▸ **ESERCIZIO SCRITTO A**
Elenca tutti i partiti politici nominati nell'articolo su Bertinotti.

▸ **ESTRATTO SELEZIONATO**
"""

Fausto Bertinotti (foto LaPresse)

Bertinotti ci spiega perché il Pd può stare solo a guardare

David Allegranti

“Lega e M5s? Sono due forze concorrenziali, non possono governare”. “Il governo di tutti? ha una sua forza”

Roma. “Il voto del 4 marzo è la manifestazione di una rivolta”, dice al Foglio il presidente Fausto Bertinotti, già segretario di Rifondazione Comunista. “E la rivolta quasi sempre ha a che fare con un ciclo che si chiude. Un altro si apre, con l’irrompere sulla scena degli invisibili che diventano visibili. Quasi un ossimoro della democrazia rappresentativa, perché la rivolta piega il voto al senso della rivolta, rendendo meno significative le funzioni tradizionali, come gli equilibri fra le forze politiche. E’ una crisi di sistema, di consenso delle élite ed è una crisi acutissima della democrazia rappresentativa in tutta Europa. L’Italia è una provincia di questa crisi. Una citazione di Antonio Gramsci, molto usata ma non per questo meno significativa, dice così: ‘Il vecchio mondo sta morendo. Quello nuovo tarda a comparire. E in questo chiaroscuro nascono i mostri’”. Ora, “mostri”, aggiunge Bertinotti, “qui non va inteso in senso orripilante. Non è un disvalore, è un elemento descrittivo. Significa che nascono figure che per la loro natura politica sono largamente indecifrabili. Intanto abbiamo visto in azione la pars destruens, ma non sappiamo quale sarà la pars costruens. E la pars destruens ha colpito ciò che restava della tradizione politica o politica tradizionale, compresi il residuo dell’alternanza fra centrodestra e centrosinistra e il residuo della governabilità. Tutto affossato. E da questo affossamento emergono due forze il cui linguaggio politico è assimilabile alla categoria – non spregiativa e sicuramente imprecisa – del populismo, nella forma precisa che ha preso in Europa, cioè il conflitto fra basso e alto. Con quest’ultimo ciclo sono caduti in rovina il maggioritario e il primato della governabilità. E ora, con la sostanziale uscita di scena della centralità del parlamento, si produce il massimo dell’instabilità. L’ultima picconata viene dallo scontro fra basso e alto”. Scontro che ha preso il posto, dice Bertinotti, di categorie politiche tradizionali, oggi superate dal corso della storia.

"""

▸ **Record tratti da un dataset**
"""

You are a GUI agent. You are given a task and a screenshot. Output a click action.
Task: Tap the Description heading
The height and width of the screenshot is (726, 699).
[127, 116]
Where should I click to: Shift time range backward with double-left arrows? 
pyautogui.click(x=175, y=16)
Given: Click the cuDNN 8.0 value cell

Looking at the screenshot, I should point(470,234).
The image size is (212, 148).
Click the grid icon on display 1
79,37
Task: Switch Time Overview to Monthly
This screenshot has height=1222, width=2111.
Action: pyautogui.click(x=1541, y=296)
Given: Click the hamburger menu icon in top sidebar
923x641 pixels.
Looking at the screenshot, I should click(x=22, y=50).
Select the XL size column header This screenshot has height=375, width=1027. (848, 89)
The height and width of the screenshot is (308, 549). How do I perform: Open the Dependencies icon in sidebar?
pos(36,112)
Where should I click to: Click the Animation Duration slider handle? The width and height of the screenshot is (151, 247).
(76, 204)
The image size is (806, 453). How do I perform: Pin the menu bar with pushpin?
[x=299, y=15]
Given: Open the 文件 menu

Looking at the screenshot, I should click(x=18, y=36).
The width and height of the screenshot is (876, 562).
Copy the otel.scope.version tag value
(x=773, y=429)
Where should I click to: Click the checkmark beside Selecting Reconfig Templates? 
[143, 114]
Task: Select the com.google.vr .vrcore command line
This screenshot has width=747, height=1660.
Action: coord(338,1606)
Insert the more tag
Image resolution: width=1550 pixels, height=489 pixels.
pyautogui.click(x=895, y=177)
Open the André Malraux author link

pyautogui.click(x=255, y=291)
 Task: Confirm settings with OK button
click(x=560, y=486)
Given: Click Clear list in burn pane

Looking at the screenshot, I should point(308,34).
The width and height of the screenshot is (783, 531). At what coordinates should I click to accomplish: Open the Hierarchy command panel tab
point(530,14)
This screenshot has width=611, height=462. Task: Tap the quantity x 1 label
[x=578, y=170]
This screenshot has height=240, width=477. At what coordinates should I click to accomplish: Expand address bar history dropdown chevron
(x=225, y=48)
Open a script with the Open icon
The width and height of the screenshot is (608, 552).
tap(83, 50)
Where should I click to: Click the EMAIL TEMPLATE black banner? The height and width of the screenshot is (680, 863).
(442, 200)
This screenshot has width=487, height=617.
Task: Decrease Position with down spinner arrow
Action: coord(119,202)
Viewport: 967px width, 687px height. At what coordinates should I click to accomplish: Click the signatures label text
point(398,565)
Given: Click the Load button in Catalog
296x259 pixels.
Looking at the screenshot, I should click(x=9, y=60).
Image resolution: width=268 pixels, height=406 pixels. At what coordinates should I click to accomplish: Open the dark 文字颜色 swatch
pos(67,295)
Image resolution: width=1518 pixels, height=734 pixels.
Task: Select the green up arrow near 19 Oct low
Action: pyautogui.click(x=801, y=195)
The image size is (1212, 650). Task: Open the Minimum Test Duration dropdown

"""

▸ **ESERCIZIO SCRITTO B**
Formatta come tabella Markdown le righe dei record comprese tra quella che contiene "Task: Confirm settings with OK button" e quella che contiene "[x=578, y=170]", estremi inclusi. Usa le colonne n e Riga e ometti le righe vuote.

▸ **RISPOSTA COMPLETA A**
Pd, Lega, M5s, Rifondazione Comunista

▸ **RISPOSTA COMPLETA B**
| n | Riga |
|---|---|
| 1 |  Task: Confirm settings with OK button |
| 2 | click(x=560, y=486) |
| 3 | Given: Click Clear list in burn pane |
| 4 | Looking at the screenshot, I should point(308,34). |
| 5 | The width and height of the screenshot is (783, 531). At what coordinates should I click to accomplish: Open the Hierarchy command panel tab |
| 6 | point(530,14) |
| 7 | This screenshot has width=611, height=462. Task: Tap the quantity x 1 label |
| 8 | [x=578, y=170] |